SIRRI SÜREYYA ÖNDER (İstanbul) – Buyurun.

ATİLLA KART (Konya) – Olay sınıfsaldır, ideolojiktir arkadaşlar. Bu kadar açık.

AHMET İYİMAYA (Ankara) – Şimdi, Marx’a da Atillacığım davetiye çıkarıyor ama…

SIRRI SÜREYYA ÖNDER (İstanbul) – Sağ olsun.

Atilla Ağabey, böyle konuş, canımı ye.

AHMET İYİMAYA (Ankara) – Şimdi, değerli arkadaşlar, Komisyonumuzun misyonu çok açıktır, akademik bir merkez değildir. Akademisyenlerden oluşur ve onlardan yararlanırız bir. İki, Komisyonumuz yürürlükteki Anayasa’nın yorumu organı da değildir. Bizim yeni anayasa yapıcılığımızla bize lazım olduğu ölçüde yürürlükteki Anayasa’dan yararlanırız. Anayasa Mahkemesi misyonu da yoktur.

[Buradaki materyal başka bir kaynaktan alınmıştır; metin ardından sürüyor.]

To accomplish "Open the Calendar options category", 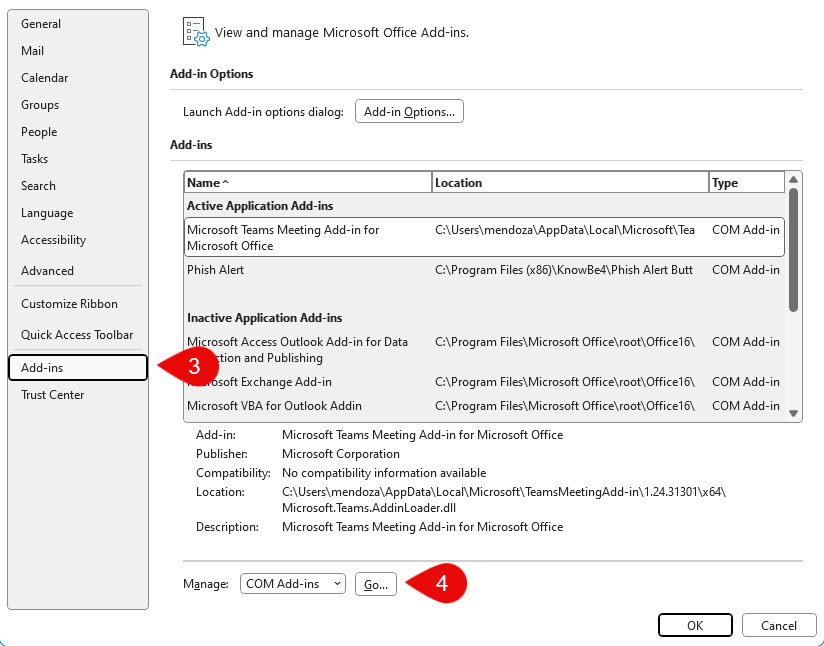I will click(x=45, y=78).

Bu konu ve gündem dışı tartışmaları tatlı bir hatıra addederek ve atıf yaparak gündemimize geçelim Başkanım.

Saygılar, sağ olun.

SIRRI SÜREYYA ÖNDER (İstanbul) – Sağ olun.

ATİLLA KART (Konya) – “Biz ideolojimize bakarız.” diyorsunuz yani.

FARUK BAL (Konya) – Bunlar tatlı bir hatıra değil Sayın Başkan. Bunlar Anayasa Uzlaşma Komisyonunun zabıtlarında gelecek neslin okuyabileceği, güzel, yol gösterici notlardır.

SIRRI SÜREYYA ÖNDER (İstanbul) – Peki, ben de bir gönül yaramı arz edeyim.

Bu mera meselesinde Faruk Bey’in bilgileri güncel değil yani o köy tüzel kişiliğine dair hem Mera Kanunu’nda hem Kentsel Dönüşüm yani “Afet Yasası” denilen yasada bu işler elden çıktı. İçişleri Komisyonunun raporlarına ulaşırsanız orada şunu göreceksiniz, ben de takdim edebilirim, bende var: Gerek Büyükşehir Yasa Tasarısı, gerek Kentsel Dönüşüm ya da bu “Afet Yasası” dediğimiz yasa görüşülürken bunun sınıfsal kökenini ortaya koyan -çok ayıp bir şey olacak- bence tarihsel bir sunum ve konuşma yaptım, MHP Osmaniye Milletvekili çok değerli arkadaşımızla, CHP’li Antep Milletvekiliyle Celal Bey beni topa tuttular. Tutanakları var.

ATİLLA KART (Konya) – Ali Serindağ ya da Celal Dinçer.

SIRRI SÜREYYA ÖNDER (İstanbul) – Ali Serindağ Antep Vekili, öbürü de Celal Dinçer.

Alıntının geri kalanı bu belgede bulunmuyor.